In particular, for your mixed case, which uses an inequality constraint on the portfolio return, you can see the switch from the risk adverse solution to the risk minimization solution. For smaller values of the target return where the return inequality constraint is not active, the portfolio solution is the same for different value of the target return since nothing has changed and the Lagrange multiplier for the return inequality is zero.

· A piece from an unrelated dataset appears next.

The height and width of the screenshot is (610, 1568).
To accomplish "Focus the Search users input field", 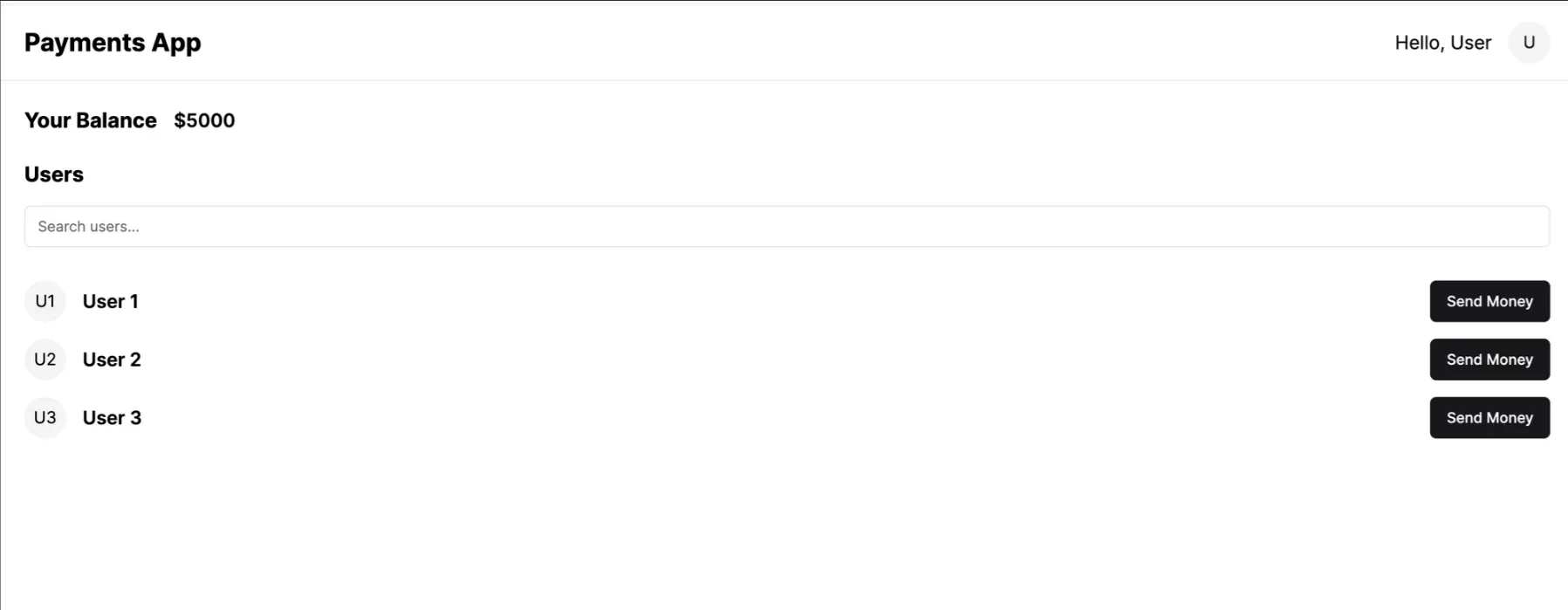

As the target return increases, the portfolio return constraint becomes active and determines the solution, and the associated Lagrange multiplier takes on nonzero values. The solution has switched to the risk minimization case. It can be shown that the inverse of portfolio return Lagrange multiplier when it is nonzero is equal to the risk aversion coefficient. A thorough discussion of portfolio optimization using risk averse methods is given in an MSCI paper The Effects of Risk Aversion on Optimization especially in their Section B.6 where the relation between the Lagrange multipliers ( their dual variables $\pi_3$ and $\pi_4$ ) and the risk aversion coefficient is demonstrated.